__Direction__
Convert everything from the line containing "Where should I click to: Click" down through the last line of the items into a JSON list of strings, one string per line, leaving out blank lines.

(Items on finding words and elements)
━━━━━━━━━━━━━━━━━━━━━━━━━━━━━━
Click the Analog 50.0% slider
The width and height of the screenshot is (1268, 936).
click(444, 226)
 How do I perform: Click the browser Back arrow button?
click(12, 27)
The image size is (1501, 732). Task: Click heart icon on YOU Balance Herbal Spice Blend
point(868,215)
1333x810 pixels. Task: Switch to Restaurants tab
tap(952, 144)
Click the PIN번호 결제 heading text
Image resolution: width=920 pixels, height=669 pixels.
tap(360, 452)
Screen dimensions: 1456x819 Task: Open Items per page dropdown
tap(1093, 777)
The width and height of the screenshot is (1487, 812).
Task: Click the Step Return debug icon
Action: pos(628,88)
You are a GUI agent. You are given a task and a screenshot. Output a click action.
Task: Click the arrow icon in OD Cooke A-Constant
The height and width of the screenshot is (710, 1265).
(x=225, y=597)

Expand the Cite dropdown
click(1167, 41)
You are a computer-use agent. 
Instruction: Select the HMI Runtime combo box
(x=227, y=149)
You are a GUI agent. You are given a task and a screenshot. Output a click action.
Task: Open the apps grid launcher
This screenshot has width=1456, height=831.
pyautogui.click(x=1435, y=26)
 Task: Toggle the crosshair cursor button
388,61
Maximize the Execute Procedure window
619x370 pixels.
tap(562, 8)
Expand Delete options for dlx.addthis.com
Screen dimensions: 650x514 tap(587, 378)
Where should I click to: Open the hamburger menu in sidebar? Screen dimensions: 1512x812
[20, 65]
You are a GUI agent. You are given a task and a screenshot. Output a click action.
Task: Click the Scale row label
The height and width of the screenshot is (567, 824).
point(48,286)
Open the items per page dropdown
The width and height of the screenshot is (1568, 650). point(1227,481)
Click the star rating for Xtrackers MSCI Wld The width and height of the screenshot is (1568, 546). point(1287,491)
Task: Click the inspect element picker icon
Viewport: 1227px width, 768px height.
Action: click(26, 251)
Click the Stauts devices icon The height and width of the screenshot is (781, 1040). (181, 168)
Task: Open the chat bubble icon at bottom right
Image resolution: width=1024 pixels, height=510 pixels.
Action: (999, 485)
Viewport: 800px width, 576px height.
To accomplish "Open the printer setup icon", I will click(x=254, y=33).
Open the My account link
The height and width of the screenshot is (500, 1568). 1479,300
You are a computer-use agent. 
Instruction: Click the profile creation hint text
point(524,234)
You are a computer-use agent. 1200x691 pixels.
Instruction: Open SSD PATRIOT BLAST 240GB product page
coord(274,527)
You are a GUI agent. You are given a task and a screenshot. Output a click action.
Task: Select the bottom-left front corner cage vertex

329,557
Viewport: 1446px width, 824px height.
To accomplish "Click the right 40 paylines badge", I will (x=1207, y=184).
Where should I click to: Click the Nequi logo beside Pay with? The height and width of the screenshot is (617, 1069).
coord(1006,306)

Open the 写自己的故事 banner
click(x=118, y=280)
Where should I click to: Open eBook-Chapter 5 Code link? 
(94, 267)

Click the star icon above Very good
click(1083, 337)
━━━━━━━━━━━━━━━━━━━━━━━━━━━━━━
__Response below__
[
  "Where should I click to: Click the Nequi logo beside Pay with? The height and width of the screenshot is (617, 1069).",
  "coord(1006,306)",
  "Open the 写自己的故事 banner",
  "click(x=118, y=280)",
  "Where should I click to: Open eBook-Chapter 5 Code link? ",
  "(94, 267)",
  "Click the star icon above Very good",
  "click(1083, 337)"
]